-Demek Tekye camısındaki Abdullah Hoca' ya Jet Abdullah
derlerdi aney! Namazı hızlı kıldıror
deği mi eyle söylerlerdi ecebem?
-He ya...yeyin hızlı kıldırırdı . Cemeet ( cemat) perişan
olurdu .Cemeetin kimisi rükuda, kimi secdede
motoru bozulmuş teksi( taksi) kimi olurdu.
-Eeee... Namazdan sonra nereye giderdingiz?
-Terebühten sonra
camının önüne şerbetçiler düzülüllerdi.
Buz kimi boyam (meyan ) şerbetini alır içerdik. Kimi heyir ( hayır)

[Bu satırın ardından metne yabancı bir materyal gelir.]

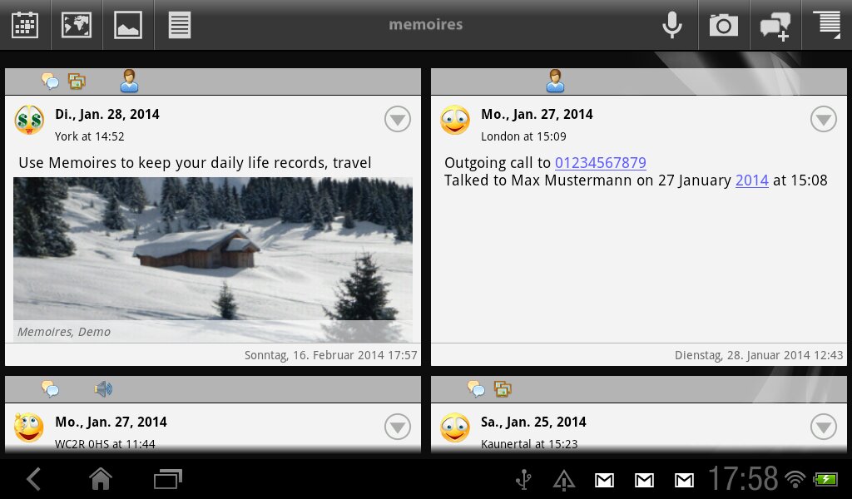Take a photo with camera icon
This screenshot has height=499, width=852.
(723, 25)
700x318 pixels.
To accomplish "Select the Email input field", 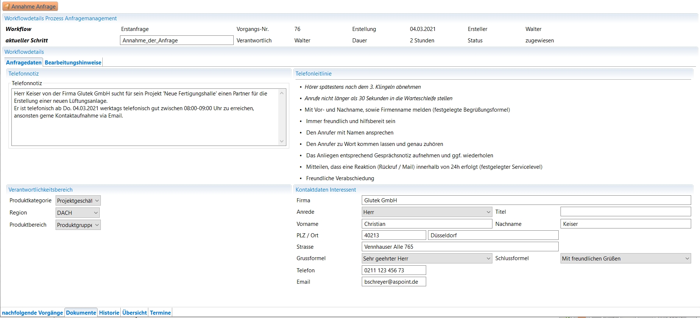I will pos(393,282).
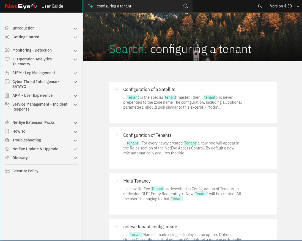Expand the Glossary section chevron
Screen dimensions: 302x241
coord(75,158)
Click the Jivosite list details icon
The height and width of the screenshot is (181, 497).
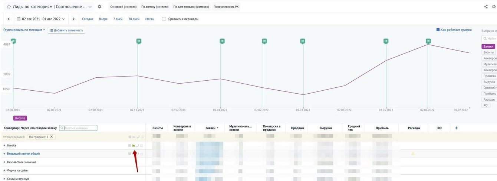click(142, 145)
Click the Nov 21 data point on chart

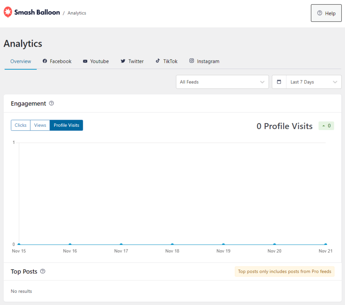[325, 245]
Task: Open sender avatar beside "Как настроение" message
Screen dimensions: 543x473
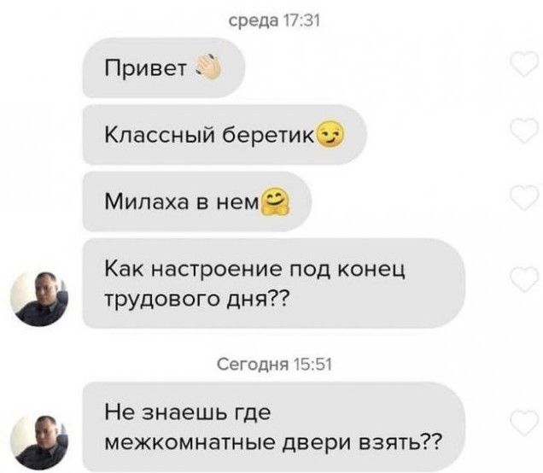Action: [39, 299]
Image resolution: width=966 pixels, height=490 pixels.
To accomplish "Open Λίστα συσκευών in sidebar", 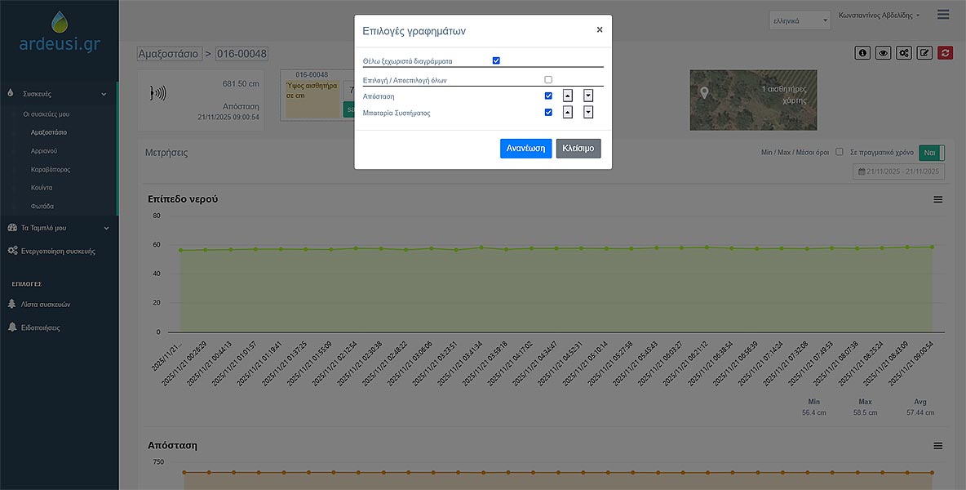I will pos(46,305).
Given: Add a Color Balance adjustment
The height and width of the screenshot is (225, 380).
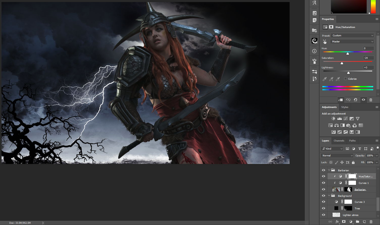Looking at the screenshot, I should pyautogui.click(x=336, y=125).
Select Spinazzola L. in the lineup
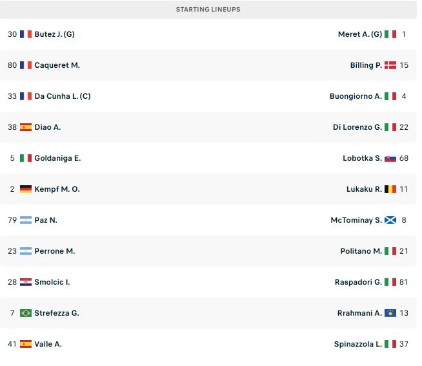Screen dimensions: 422x366 tap(358, 344)
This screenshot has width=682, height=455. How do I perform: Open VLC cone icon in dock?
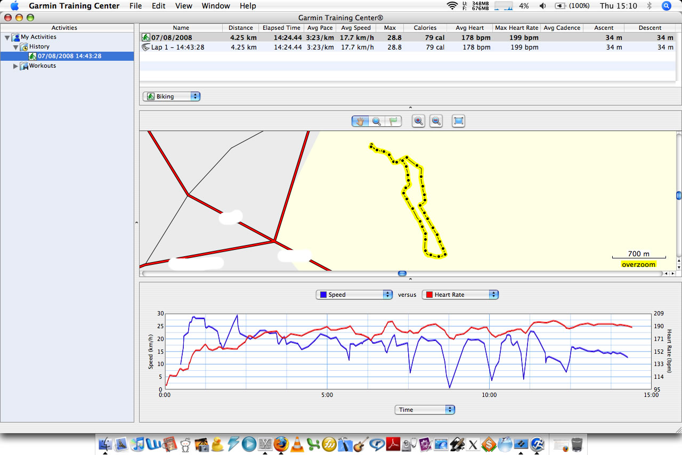point(297,443)
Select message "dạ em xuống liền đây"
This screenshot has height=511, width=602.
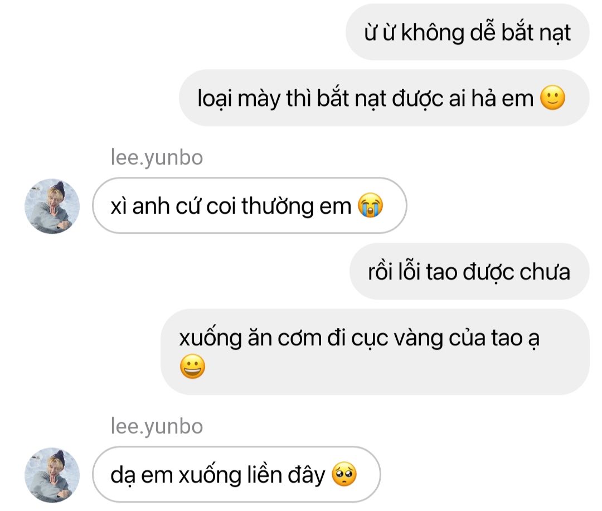click(236, 475)
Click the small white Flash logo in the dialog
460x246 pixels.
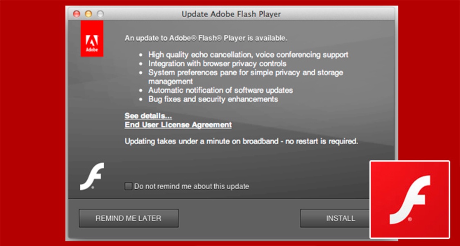(x=92, y=176)
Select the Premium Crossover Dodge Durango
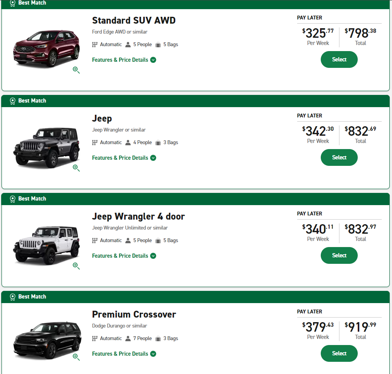This screenshot has height=374, width=392. [x=339, y=353]

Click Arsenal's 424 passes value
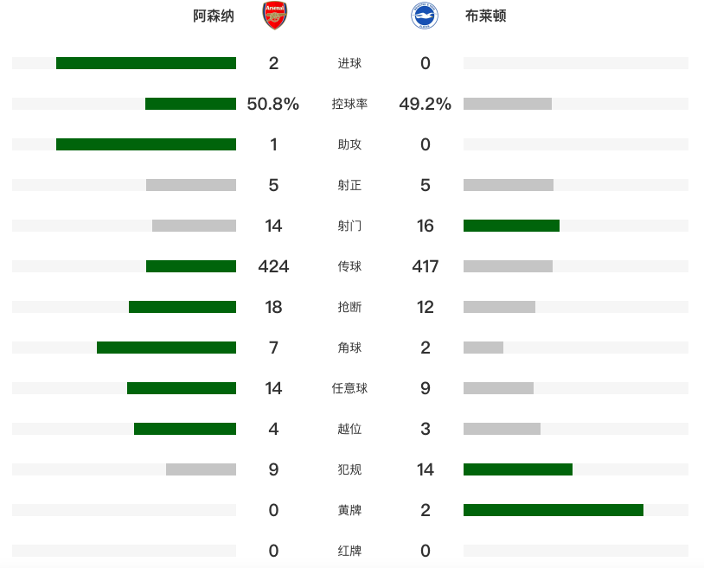pos(273,266)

sehepleri sebil ettirirlerdi.
-Sebil ne demek ane?
-Yeğni, zengin ya da bir dileği olanlar şerbetçinig
arkasında bağlı olan o böyük güyümdeki şerbetin alayınıg parasını veridi.
Gelen, geçen birer bardak buz kimi şerbeti beleş içerdi. Kimisi de elinde satıl
getirirdi. Satılı beleş doldurur evine eletirdi.
-Be' kele eyip değil mi, hemin genni içor, hemin uşağına,
devşeğine mi eletordu? Eybuşşum!!! ( ayıp)
-Kele kızım ne'tsing fıkara... Parası pulu yoksa!
-Eskiden ramazan ayı yaza denk gelirdi. Dilimiz damağımız
ağzımızda kururdu.
O zamanlar daha buzdolapları kimsenig evinde yoktu. Baban
işten çıktığından, doğru buzhanaya gider, iki böyük kelip buz alırdı. Herbiri
eynen(tıpkı) kalas kimidi. Genni(kendisini) matmahtaki ( mutfaktaki)küllüyün
içine( topraktan yapılmış, yuvarlak, derin büyük küp) kor, üstüne iki keddüs (kova) su döker,
devlisi güne keder buz kimi (gibi) soğuk
su içerdik, öteki buz kelibinden de testereden birez keser, evde yaptığımız
boyam (meyan) şerbetining içine atardık. Orucu açtığından tas tas içerdik hereretimizi alırdı. Akşam ezanı Allah'ü ekber der demez
evvel su, sonra da şerbete dayanırdık. İç, iç, karnımız davıl kimi olurdu.
Karnımız şiştiğinden bu sefer
göynümüz yimek yimeği istemezdi.
_ Heneğingi (laf)
unutma da, camıdan çıktığından nere giderdingiz?
Bayram yerine mi?
-Yok kele ne bayram yerinesi! Karanlıkta bayram yerinde ne
işimiz var anam ! Bayram yeri ramazanın
sonuna doğru kurulurdu. Nearbalar (dönme dolaplar), atlı karınçalar, tahta
salangaçlar (salıncak) kurulurdu. Haytalyacılar... Dürümcüler, arı balı datlıcılar. arabada kebap yapan
kebapçılar... embarbuzcular (buz dondurma) Hele o embarbuzlar küççük küççük
tenekke kutuların içinde satılırdı. Leymunlusu(limonlusu), darçınlısı (
tarçınlı) olurdu. Bir lezzetil olurdu kine bes görücüng. Yanesüpcüler olurdu.(
Kısmetçiler) ( şans kağıdı) On kuruş verirdik. Kağıtların içinden bir kağıt
çekerdik. Kağıdın içinde hanı(hangi) hediye yazılısa yanesüpcü emmi bize o
hediyeyi verirdi.
-Senge heç hediye çıktımı ane?
-Heee... Çıktı ya!
-Ne çıkmıştı
-Bir top don lastiği!
-Be' kele Allah heyrini vere! Don lastiği ne biçim
hediyemiş?
-İkisi de bir eyyi hehha ( kahkaha) attılar.
-Neyseeee.. Terebühten sonra bayram yerine getmedingseniz
nere giderdingiz?
-Ya nenengilin, ya
da dayzalarınıg ( teyzelerinin) evine gerebiç yapmıya giderdik. Sonra başka
gece de onlar bize gelir, bizde gerebiç ve mayanalı kehke yapardık.
-Heee... Gerebici bilorum. Taman geçenlerde halamın
getirdiğinden o pasta değil mi?
-Be' kele ne pastası onug adı gerebiç. Türküsü bile var. " Ağa gerebiç, paşa gerebiç ...hıldır hıldır paşa gerebiç" Kimisini fıstıklı, kimini de cevizli ederdik. Zengini, fıkarası ille ramazan bayramında o gerebici ve mayanalı kehkeyi yapardı. Bayramda çayın yanında musafırlara (misafir) ikram ederlerdi.